## Data for this exercise
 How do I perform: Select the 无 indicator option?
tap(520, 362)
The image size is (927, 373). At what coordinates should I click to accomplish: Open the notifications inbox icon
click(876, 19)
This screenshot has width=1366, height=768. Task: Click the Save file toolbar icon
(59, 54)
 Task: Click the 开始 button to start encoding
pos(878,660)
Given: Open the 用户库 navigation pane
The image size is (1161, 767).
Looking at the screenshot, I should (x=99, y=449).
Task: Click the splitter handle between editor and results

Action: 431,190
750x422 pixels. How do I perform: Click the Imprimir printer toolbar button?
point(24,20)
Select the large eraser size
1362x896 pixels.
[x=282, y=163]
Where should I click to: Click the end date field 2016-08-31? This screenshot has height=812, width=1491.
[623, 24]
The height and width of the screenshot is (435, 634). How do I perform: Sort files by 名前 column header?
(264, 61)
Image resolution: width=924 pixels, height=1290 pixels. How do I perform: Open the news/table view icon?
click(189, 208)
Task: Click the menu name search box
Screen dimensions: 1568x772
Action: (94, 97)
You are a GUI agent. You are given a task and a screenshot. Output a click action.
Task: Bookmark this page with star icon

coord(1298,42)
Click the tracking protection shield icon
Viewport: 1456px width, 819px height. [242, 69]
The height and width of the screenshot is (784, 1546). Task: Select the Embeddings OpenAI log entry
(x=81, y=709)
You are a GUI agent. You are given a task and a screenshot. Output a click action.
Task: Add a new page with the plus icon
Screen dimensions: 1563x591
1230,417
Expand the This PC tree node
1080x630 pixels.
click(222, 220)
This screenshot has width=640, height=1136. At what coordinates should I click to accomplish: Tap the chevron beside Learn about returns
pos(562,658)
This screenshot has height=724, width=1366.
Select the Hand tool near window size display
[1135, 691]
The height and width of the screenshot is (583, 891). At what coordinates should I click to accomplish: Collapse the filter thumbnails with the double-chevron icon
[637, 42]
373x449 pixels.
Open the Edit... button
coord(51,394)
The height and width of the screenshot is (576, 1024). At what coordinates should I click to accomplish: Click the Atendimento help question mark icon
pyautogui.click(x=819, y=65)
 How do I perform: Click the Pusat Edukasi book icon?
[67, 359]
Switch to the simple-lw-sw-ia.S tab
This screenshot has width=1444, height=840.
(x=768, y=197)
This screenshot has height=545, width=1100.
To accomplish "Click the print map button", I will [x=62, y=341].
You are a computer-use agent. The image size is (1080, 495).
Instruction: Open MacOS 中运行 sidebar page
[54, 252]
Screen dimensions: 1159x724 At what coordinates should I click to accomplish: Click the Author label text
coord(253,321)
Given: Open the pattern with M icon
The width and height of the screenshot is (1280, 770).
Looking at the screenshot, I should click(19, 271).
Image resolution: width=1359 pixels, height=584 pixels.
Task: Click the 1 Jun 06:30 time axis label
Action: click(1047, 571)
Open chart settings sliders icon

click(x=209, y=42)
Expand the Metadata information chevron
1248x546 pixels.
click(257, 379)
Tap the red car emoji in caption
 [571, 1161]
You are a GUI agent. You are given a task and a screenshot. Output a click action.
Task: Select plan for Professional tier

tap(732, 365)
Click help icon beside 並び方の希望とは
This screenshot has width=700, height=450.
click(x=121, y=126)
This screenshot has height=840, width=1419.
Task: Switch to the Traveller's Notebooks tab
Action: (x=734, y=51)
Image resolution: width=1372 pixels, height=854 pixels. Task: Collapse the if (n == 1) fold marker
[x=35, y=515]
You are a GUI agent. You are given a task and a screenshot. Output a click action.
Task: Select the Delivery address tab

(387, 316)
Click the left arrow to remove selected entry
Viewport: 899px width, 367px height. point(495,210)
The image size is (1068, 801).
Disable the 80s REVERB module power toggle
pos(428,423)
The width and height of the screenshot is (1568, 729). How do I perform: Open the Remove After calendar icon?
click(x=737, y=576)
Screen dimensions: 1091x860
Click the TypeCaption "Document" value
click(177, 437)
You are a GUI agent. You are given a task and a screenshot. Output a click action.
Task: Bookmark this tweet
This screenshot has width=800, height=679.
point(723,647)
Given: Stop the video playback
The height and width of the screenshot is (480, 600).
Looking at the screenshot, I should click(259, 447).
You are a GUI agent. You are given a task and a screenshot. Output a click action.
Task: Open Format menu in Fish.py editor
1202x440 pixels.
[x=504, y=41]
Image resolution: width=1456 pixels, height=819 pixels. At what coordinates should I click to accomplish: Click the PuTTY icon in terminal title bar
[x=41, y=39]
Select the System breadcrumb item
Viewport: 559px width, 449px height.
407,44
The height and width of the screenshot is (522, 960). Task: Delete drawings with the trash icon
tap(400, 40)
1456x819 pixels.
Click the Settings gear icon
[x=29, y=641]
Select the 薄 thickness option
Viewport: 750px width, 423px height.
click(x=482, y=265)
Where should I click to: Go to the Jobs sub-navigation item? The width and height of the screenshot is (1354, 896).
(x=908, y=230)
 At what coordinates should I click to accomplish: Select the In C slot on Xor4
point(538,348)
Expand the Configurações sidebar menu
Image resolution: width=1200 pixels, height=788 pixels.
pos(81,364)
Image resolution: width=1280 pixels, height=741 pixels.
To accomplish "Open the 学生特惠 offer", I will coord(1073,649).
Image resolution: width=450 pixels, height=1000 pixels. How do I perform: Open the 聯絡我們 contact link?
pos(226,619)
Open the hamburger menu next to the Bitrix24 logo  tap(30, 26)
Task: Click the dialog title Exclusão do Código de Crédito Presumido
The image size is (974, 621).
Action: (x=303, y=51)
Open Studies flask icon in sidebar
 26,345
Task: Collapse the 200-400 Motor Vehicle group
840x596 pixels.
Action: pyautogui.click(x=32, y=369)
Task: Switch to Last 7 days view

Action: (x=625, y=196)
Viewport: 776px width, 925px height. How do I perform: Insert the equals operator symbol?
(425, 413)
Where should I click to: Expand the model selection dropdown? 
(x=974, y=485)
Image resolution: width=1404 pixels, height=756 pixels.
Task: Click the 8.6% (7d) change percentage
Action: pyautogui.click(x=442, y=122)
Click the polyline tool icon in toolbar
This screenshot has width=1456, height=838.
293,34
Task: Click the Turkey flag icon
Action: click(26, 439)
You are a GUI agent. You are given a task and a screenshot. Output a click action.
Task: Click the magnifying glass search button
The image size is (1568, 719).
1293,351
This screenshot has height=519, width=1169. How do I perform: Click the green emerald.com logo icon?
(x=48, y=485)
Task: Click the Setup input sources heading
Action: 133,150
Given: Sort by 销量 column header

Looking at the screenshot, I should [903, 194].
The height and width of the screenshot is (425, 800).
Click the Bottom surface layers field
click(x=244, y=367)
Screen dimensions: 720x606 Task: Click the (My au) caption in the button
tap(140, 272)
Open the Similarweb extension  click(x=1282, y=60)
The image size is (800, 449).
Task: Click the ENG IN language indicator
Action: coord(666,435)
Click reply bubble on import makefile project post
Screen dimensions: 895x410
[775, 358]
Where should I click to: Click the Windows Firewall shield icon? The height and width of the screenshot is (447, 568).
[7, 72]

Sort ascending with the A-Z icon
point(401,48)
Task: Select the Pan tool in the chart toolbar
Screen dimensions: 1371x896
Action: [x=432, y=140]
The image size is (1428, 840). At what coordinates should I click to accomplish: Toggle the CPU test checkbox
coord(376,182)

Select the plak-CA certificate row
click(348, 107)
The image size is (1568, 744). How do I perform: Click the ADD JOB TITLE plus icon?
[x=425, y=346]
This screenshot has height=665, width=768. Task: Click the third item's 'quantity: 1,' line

## Work to do
Rewrite all of the data above, swapping "Screen dimensions" for "Screen size" everywhere it occurs and changing nothing else.

## Response to the exercise
 How do I perform: Select the 无 indicator option?
tap(520, 362)
The image size is (927, 373). At what coordinates should I click to accomplish: Open the notifications inbox icon
click(876, 19)
This screenshot has width=1366, height=768. Task: Click the Save file toolbar icon
(59, 54)
 Task: Click the 开始 button to start encoding
pos(878,660)
Given: Open the 用户库 navigation pane
The image size is (1161, 767).
Looking at the screenshot, I should (x=99, y=449).
Task: Click the splitter handle between editor and results

Action: 431,190
750x422 pixels. How do I perform: Click the Imprimir printer toolbar button?
point(24,20)
Select the large eraser size
1362x896 pixels.
[x=282, y=163]
Where should I click to: Click the end date field 2016-08-31? This screenshot has height=812, width=1491.
[623, 24]
The height and width of the screenshot is (435, 634). How do I perform: Sort files by 名前 column header?
(264, 61)
Image resolution: width=924 pixels, height=1290 pixels. How do I perform: Open the news/table view icon?
click(189, 208)
Task: Click the menu name search box
Screen size: 1568x772
Action: (94, 97)
You are a GUI agent. You are given a task and a screenshot. Output a click action.
Task: Bookmark this page with star icon

coord(1298,42)
Click the tracking protection shield icon
Viewport: 1456px width, 819px height. [242, 69]
The height and width of the screenshot is (784, 1546). Task: Select the Embeddings OpenAI log entry
(x=81, y=709)
You are a GUI agent. You are given a task and a screenshot. Output a click action.
Task: Add a new page with the plus icon
Screen size: 1563x591
1230,417
Expand the This PC tree node
1080x630 pixels.
click(222, 220)
This screenshot has width=640, height=1136. At what coordinates should I click to accomplish: Tap the chevron beside Learn about returns
pos(562,658)
This screenshot has height=724, width=1366.
Select the Hand tool near window size display
[1135, 691]
The height and width of the screenshot is (583, 891). At what coordinates should I click to accomplish: Collapse the filter thumbnails with the double-chevron icon
[637, 42]
373x449 pixels.
Open the Edit... button
coord(51,394)
The height and width of the screenshot is (576, 1024). At what coordinates should I click to accomplish: Click the Atendimento help question mark icon
pyautogui.click(x=819, y=65)
 How do I perform: Click the Pusat Edukasi book icon?
[67, 359]
Switch to the simple-lw-sw-ia.S tab
This screenshot has width=1444, height=840.
(x=768, y=197)
This screenshot has height=545, width=1100.
To accomplish "Click the print map button", I will [x=62, y=341].
You are a computer-use agent. The image size is (1080, 495).
Instruction: Open MacOS 中运行 sidebar page
[54, 252]
Screen size: 1159x724 At what coordinates should I click to accomplish: Click the Author label text
coord(253,321)
Given: Open the pattern with M icon
The width and height of the screenshot is (1280, 770).
Looking at the screenshot, I should click(19, 271).
Image resolution: width=1359 pixels, height=584 pixels.
Task: Click the 1 Jun 06:30 time axis label
Action: click(1047, 571)
Open chart settings sliders icon

click(x=209, y=42)
Expand the Metadata information chevron
1248x546 pixels.
click(257, 379)
Tap the red car emoji in caption
 [571, 1161]
You are a GUI agent. You are given a task and a screenshot. Output a click action.
Task: Select plan for Professional tier

tap(732, 365)
Click help icon beside 並び方の希望とは
This screenshot has width=700, height=450.
click(x=121, y=126)
This screenshot has height=840, width=1419.
Task: Switch to the Traveller's Notebooks tab
Action: (x=734, y=51)
Image resolution: width=1372 pixels, height=854 pixels. Task: Collapse the if (n == 1) fold marker
[x=35, y=515]
You are a GUI agent. You are given a task and a screenshot. Output a click action.
Task: Select the Delivery address tab

(387, 316)
Click the left arrow to remove selected entry
Viewport: 899px width, 367px height. point(495,210)
The image size is (1068, 801).
Disable the 80s REVERB module power toggle
pos(428,423)
The width and height of the screenshot is (1568, 729). How do I perform: Open the Remove After calendar icon?
click(x=737, y=576)
Screen size: 1091x860
Click the TypeCaption "Document" value
click(177, 437)
You are a GUI agent. You are given a task and a screenshot. Output a click action.
Task: Bookmark this tweet
This screenshot has width=800, height=679.
point(723,647)
Given: Stop the video playback
The height and width of the screenshot is (480, 600).
Looking at the screenshot, I should click(259, 447).
You are a GUI agent. You are given a task and a screenshot. Output a click action.
Task: Open Format menu in Fish.py editor
1202x440 pixels.
[x=504, y=41]
Image resolution: width=1456 pixels, height=819 pixels. At what coordinates should I click to accomplish: Click the PuTTY icon in terminal title bar
[x=41, y=39]
Select the System breadcrumb item
Viewport: 559px width, 449px height.
407,44
The height and width of the screenshot is (522, 960). Task: Delete drawings with the trash icon
tap(400, 40)
1456x819 pixels.
Click the Settings gear icon
[x=29, y=641]
Select the 薄 thickness option
Viewport: 750px width, 423px height.
click(x=482, y=265)
Where should I click to: Go to the Jobs sub-navigation item? The width and height of the screenshot is (1354, 896).
(x=908, y=230)
 At what coordinates should I click to accomplish: Select the In C slot on Xor4
point(538,348)
Expand the Configurações sidebar menu
Image resolution: width=1200 pixels, height=788 pixels.
pos(81,364)
Image resolution: width=1280 pixels, height=741 pixels.
To accomplish "Open the 学生特惠 offer", I will coord(1073,649).
Image resolution: width=450 pixels, height=1000 pixels. How do I perform: Open the 聯絡我們 contact link?
pos(226,619)
Open the hamburger menu next to the Bitrix24 logo  tap(30, 26)
Task: Click the dialog title Exclusão do Código de Crédito Presumido
The image size is (974, 621).
Action: (x=303, y=51)
Open Studies flask icon in sidebar
 26,345
Task: Collapse the 200-400 Motor Vehicle group
840x596 pixels.
Action: pyautogui.click(x=32, y=369)
Task: Switch to Last 7 days view

Action: (x=625, y=196)
Viewport: 776px width, 925px height. How do I perform: Insert the equals operator symbol?
(425, 413)
Where should I click to: Expand the model selection dropdown? 
(x=974, y=485)
Image resolution: width=1404 pixels, height=756 pixels.
Task: Click the 8.6% (7d) change percentage
Action: pyautogui.click(x=442, y=122)
Click the polyline tool icon in toolbar
This screenshot has width=1456, height=838.
293,34
Task: Click the Turkey flag icon
Action: click(26, 439)
You are a GUI agent. You are given a task and a screenshot. Output a click action.
Task: Click the magnifying glass search button
The image size is (1568, 719).
1293,351
This screenshot has height=519, width=1169. How do I perform: Click the green emerald.com logo icon?
(x=48, y=485)
Task: Click the Setup input sources heading
Action: 133,150
Given: Sort by 销量 column header

Looking at the screenshot, I should [903, 194].
The height and width of the screenshot is (425, 800).
Click the Bottom surface layers field
click(x=244, y=367)
Screen size: 720x606 Task: Click the (My au) caption in the button
tap(140, 272)
Open the Similarweb extension  click(x=1282, y=60)
The image size is (800, 449).
Task: Click the ENG IN language indicator
Action: coord(666,435)
Click reply bubble on import makefile project post
Screen size: 895x410
[775, 358]
Where should I click to: Click the Windows Firewall shield icon? The height and width of the screenshot is (447, 568).
[7, 72]

Sort ascending with the A-Z icon
point(401,48)
Task: Select the Pan tool in the chart toolbar
Screen size: 1371x896
Action: [x=432, y=140]
The image size is (1428, 840). At what coordinates should I click to accomplish: Toggle the CPU test checkbox
coord(376,182)

Select the plak-CA certificate row
click(348, 107)
The image size is (1568, 744). How do I perform: Click the ADD JOB TITLE plus icon?
[x=425, y=346]
This screenshot has height=665, width=768. Task: Click the third item's 'quantity: 1,' line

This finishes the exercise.